Roger’s biography is impressive for the number of impactful programs she has created. A native of San Antonio, Texas, Rogers earned a B.A. degree from Wellesley College and an M.A. in city planning from Yale University. In 1979, she was appointed Central Park administrator. The following year, in order to bring citizen support to the restoration and management renewal of Central Park, she initiated the Central Park Conservancy, the nation’s first public-private park partnership. Rogers led the Conservancy as President until 1996, when she founded the Cityscape Institute. In 2002, she created the Garden History and Landscape Studies curriculum at the Bard Graduate Center, and in 2005 she established the Foundation for Landscape Studies, whose mission was to promote an active understanding of the meaning of place in human life through support of landscape-history scholarship, publication of the journal Site/Lines, and collaboration with other organizations and institutions on landscape-related projects. As the owner with her husband, Theodore C. Rogers, of the C. L. Browning Ranch in the Texas Hill Country, she oversees the enhancement of its natural beauty, ecological health, and educational value.

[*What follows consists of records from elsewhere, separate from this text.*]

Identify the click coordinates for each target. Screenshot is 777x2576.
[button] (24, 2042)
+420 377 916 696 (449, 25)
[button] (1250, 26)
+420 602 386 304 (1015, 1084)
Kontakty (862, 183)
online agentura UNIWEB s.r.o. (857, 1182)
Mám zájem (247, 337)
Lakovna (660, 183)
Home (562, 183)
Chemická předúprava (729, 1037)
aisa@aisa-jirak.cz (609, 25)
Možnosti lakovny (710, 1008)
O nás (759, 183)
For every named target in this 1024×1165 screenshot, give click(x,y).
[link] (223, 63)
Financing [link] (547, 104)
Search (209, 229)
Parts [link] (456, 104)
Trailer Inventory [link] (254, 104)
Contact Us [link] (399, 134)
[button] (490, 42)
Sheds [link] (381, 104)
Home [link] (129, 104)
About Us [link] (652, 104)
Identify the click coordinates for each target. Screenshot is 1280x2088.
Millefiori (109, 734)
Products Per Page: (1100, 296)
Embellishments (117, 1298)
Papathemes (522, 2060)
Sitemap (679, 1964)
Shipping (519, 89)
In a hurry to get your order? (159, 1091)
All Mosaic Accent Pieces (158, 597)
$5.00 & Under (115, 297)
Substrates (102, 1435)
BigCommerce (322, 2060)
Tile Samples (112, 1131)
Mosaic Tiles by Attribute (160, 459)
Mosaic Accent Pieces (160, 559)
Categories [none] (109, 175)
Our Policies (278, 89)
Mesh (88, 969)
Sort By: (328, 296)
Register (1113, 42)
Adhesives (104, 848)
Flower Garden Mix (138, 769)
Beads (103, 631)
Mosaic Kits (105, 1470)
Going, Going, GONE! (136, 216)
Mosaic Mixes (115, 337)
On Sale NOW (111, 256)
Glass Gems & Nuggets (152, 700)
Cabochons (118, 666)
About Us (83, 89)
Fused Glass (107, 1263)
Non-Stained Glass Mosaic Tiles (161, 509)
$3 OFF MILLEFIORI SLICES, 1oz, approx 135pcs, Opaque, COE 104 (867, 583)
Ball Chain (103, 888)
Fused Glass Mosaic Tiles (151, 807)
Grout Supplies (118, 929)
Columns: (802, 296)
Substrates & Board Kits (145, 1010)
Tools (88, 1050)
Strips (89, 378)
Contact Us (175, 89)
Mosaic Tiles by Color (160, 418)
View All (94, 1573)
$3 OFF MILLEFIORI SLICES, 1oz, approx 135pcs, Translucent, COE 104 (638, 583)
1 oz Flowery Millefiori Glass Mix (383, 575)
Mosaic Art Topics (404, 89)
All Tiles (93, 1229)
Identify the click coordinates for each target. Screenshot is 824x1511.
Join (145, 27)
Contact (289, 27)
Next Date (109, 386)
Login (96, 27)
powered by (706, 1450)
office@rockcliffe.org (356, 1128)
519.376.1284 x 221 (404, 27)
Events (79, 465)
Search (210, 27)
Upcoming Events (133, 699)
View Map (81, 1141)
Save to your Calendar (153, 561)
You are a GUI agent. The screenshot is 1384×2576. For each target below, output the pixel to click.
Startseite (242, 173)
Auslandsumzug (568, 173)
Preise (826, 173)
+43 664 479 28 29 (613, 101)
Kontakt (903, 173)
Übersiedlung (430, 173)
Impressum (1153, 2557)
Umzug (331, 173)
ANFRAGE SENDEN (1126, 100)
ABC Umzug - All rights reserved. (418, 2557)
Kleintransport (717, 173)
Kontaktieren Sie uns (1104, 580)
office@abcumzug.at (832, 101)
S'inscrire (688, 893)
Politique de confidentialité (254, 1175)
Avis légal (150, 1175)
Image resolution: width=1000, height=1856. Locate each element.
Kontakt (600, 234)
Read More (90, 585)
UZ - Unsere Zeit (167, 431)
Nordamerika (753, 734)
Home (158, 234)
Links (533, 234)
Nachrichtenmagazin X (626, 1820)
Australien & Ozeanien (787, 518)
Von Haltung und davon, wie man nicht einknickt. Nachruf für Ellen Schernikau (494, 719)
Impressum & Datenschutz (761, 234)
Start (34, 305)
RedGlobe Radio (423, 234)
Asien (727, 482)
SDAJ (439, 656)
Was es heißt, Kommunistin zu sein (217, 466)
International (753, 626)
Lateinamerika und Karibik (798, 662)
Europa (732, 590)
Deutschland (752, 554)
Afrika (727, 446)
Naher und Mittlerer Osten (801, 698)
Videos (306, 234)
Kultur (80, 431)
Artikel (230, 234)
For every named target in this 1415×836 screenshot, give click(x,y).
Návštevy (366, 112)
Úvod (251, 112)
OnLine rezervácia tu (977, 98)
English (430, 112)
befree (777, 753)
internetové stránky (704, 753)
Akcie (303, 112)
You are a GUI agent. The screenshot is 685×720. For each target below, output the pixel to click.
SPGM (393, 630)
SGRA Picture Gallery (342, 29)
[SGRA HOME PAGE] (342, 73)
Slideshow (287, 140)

A writer on the history of landscape design and the cultural meaning of place, Rogers is the author of The Forests and Wetlands of New York City (1971), Frederick Law Olmsted’s New York (1972), Rebuilding Central Park: A Management and Restoration Plan (1987), Landscape Design: A Cultural and Architectural History (2001), Romantic Gardens: Nature, Art, and Landscape Design (2010), Writing the Garden: A Literary Conservation Across Two Centuries (2011), Learning las Vegas: Portrait of a Northern New Mexican Place (2013), Green Metropolis: The Extraordinary Landscape of New York City as Nature, History, and Landscape Design (2016), Saving Central Park (2018), and Writing the City: Essays on New York (2022). In addition, she is the coauthor with Jason Epstein of East Hampton: A History and Guide (1975).
Rogers is a life trustee of the Central Park Conservancy and member of the boards of The Battery Conservancy and the Library of American Landscape History. She is a fellow of the American Academy of Arts and Sciences and a member of the advisory board of the National Association of Olmsted Parks and The Olana Partnership. She is an honorary member of the American Society of Landscape Architects and a recipient of the society’s 2005 LaGasse Medal. In 2010 she received the Green-Wood Historic Fund’s Dewitt Clinton Award in Arts, Literature, Preservation, and Historic Research and the Rockefeller Foundation’s Jane Jacobs Medal for lifetime achievement. In 2012 she was honored with the Henry Hope Reed Award from the School of Architecture at the University of Notre Dame, and in 2013 the Preservation League of New York State bestowed on her its Pillar of New York Award. In 2016 she received the New York Botanical Garden’s rarely conferred Gold Medal.